The economies of Turkey and Poland will suffer most in major emerging markets from the fallout of Russia’s war on Ukraine, S&P Global reported on Monday, according to Reuters.

S&P cut its forecast for Turkey’s economic growth this year by 1.3 percentage points to 2.4 percent. Poland’s economy was expected to expand by 3.6 percent compared with 5 percent previously, it said. They were the biggest declines in S&P’s estimates for major emerging markets outside of Russia.

Countries in emerging Europe are the most vulnerable to the economic fallout from the war because of trade, financing, and confidence, S&P said. Major energy importers were also hit most by a spike in prices, it said.

Turkey’s growth estimate was downgraded due to dimming trade prospects and a slowdown in retail sales. Turkey imports nearly all of the oil and natural gas that it consumes.

“Rising food and energy prices and the weaker currency will worsen an already dire inflation outlook,” S&P said, according to Reuters.
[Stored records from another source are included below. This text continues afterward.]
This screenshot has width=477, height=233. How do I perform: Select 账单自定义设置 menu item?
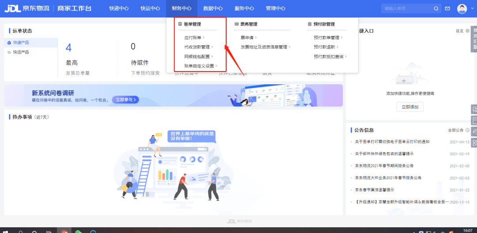[x=201, y=66]
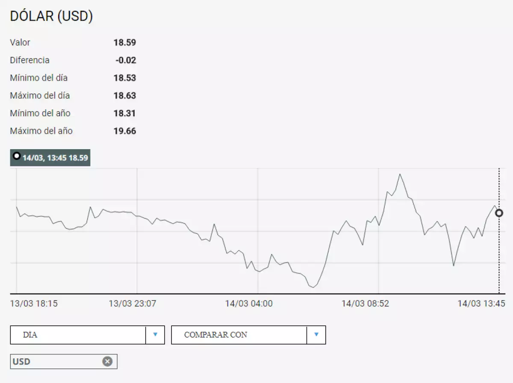Click the Valor 18.59 value

tap(125, 42)
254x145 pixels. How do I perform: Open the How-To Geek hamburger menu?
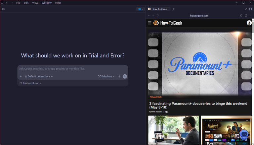[150, 23]
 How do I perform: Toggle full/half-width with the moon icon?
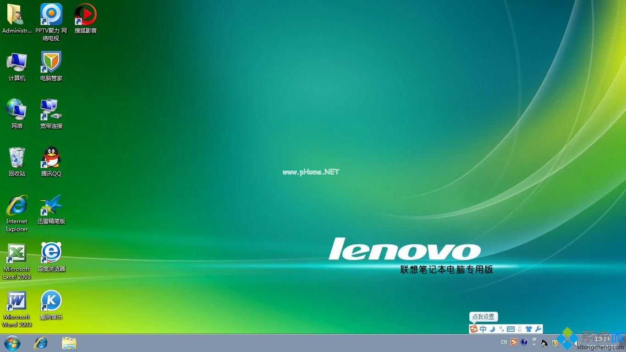(x=492, y=329)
It estimated annual inflation at 55 percent this year.

Inflation in Turkey accelerated to 54.4 percent in February after the government ordered the central bank to cut interest rates late last year and investors and locals sold the lira in droves due to concerns about economic policy. Most economists expect inflation to pick up speed before slowing towards the end of the year.

The lira slumped by 44 percent against the dollar last year. It has lost another 10 percent of its value this year. It was trading down 0.1 percent at 14.83 per dollar on Tuesday.